IRA sudah terkenal sebagai “anak bunda”. Ini terkait dengan perilaku bocah 2 tahun itu yang selalu menuntut kebutuhannya yang selalu harus dipenuhi oleh Anis, sang Bunda, tak mau orang lain, termasuk ayah dan pengasuhnya. Dari mandi, sarapan, buat susu sampai ngelonin tidur, ya harus bunda. Akhirnya demi menghindari kerewelan buah hatinya itu, meski harus pontang-panting kewalahan, Anis terpaksa memenuhi tuntutan tersebut. Bagaimana bila Anda harus menghadapi kasus yang sama dengan Anis?
TIDAK ATASI MASALAH
Perlu diketahui, solusi yang diambil Anis memiliki plus dan minus. Kelebihannya, dengan membiarkan anak bergantung terus pada ibu, si anak memang jadi tidak rewel. Sementara kekurangannya, cara ini tidak mengatasi masalah sampai akarnya.
Justru solusi seperti itu menyimpan berbagai dampak negatif. Lama-kelamaan si ibu (dalam hal ini Anis) akan mengalami kelelahan dan tidak bisa memiliki waktu beristirahat atau melakukan aktifitas yang lain. Kemungkinan lain, si ayah merasa terabaikan karena si batita tak mau melakukan aktifitas bersamanya.
Buat si batita (Ira) sendiri, selalu bergantung pada satu orang akan menutup kesempatannya untuk mengembangkan kepercayaan serta melebarkan sosialisasi kepada orang-orang lain di lingkungan sekitarnya. 
PRIBADI SULIT
Jadi apa yang harus dilakukan? Yang jelas perilaku ini perlu dikoreksi. Masalahnya terkadang para ibu tak menyadari kondisi ketergantunngan ini karena menganggap wajar bila si batita selalu membutuhkan ibunya.
Untuk membedakan dari keterikatan yang normal, mudah kok. Kalau si batita sudah sama sekali tidak mau dilayani orang lain, maunya sama ibu terus seperti kasus Ira tadi, nah, ini sudah dijadikan “alarm”.
Bila perilaku ketergantungan pada ibu ini dibiarkan terus menerus, selain membuat anak menjadi tidak percaya pada orang lain, ia juga terancam tumbuh menjadi pribadi yang sulit mengambil keputusan sendiri saat berada pada situasi tertentu.

APA PENYEBABNYA
Ketergantungan batita pada sosok ibu, bisa jadi lantaran ia menganggap bahwa ibulah satu-satunya yang mampu membentuk rasa aman dan nyaman dalam dirinya. Kondisi ini bisa terkait dengan kecilnya porsi keterlibatan ayah dalam pengasuhan dan perawatan sewaktu anak masih bayi.

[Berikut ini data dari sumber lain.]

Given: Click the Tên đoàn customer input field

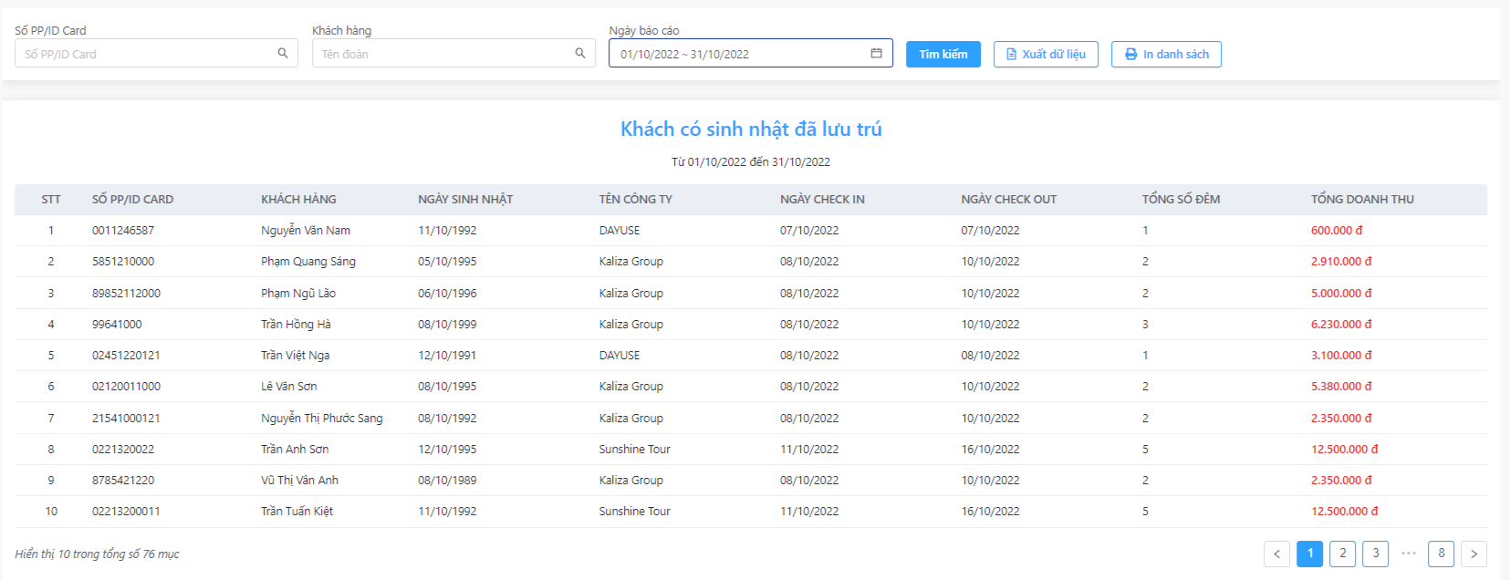Looking at the screenshot, I should coord(453,54).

Mengapa ayah tidak terlibat dalam pengasuhan? Umumnya bukan karena ayah tidak mau, namun lebih disebabkan oleh kekhawatiran ayah akan “menyakiti” bayi karena bayi dianggap makhluk mungil yang rentan. Saat ayah coba menggendong bayi, ayah merasa cemas. 

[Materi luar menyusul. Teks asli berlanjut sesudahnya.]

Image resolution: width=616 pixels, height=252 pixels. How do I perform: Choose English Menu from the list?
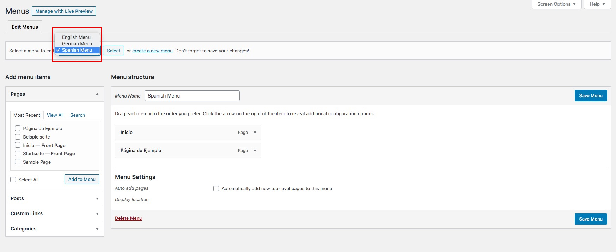tap(76, 37)
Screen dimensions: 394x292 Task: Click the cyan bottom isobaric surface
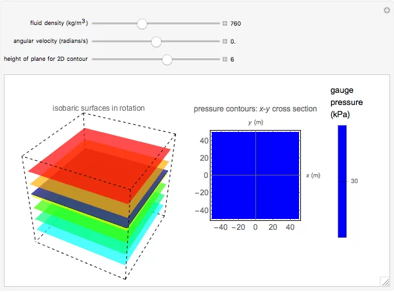(83, 245)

Nah, kecemasan itu malah menular pada si bayi. Dari situ memori anak merekam bahwa sang ayah tidak mampu membuatnya merasa nyaman. Rasa kepercayaan pada ayah ini menyebabkan anak lebih senang melakukan berbagai aktifitas bersama ibu. 
TUMBUHKAN KEYAKINAN
Cara mengoreksi perilaku ketergantungan si batita pada ibu cukup sederhana, yakni dengan memberikan kesempatan pada sosok pengganti (ayah, misal) untuk berinteraksi dengan si buah hati. Tugas utama ibu adalah menumbuhkan keyakinan dalam diri si batita bahwa melakukan aktifitas dengan oranglain selain ibupun mengasyikkan. Berikut step by step menumbuhkan kepercayaan tersebut :
1. Perlihatkan rasa percaya
Ibu terlebih dulu harus memiliki kepercayaan bahwa orang lain (ayah) pun sanggup mengasuh si kecil dengan baik. Rasa percaya ini perlu dibangun demi mengusir kegelisahan yang bakal muncul. Perlu diketahui, sinyal kegelisahan ibu bisa ditangkap oleh anak sebab mereka memilki kepekaan yang tinggi terhadap perasaan orangtuanya.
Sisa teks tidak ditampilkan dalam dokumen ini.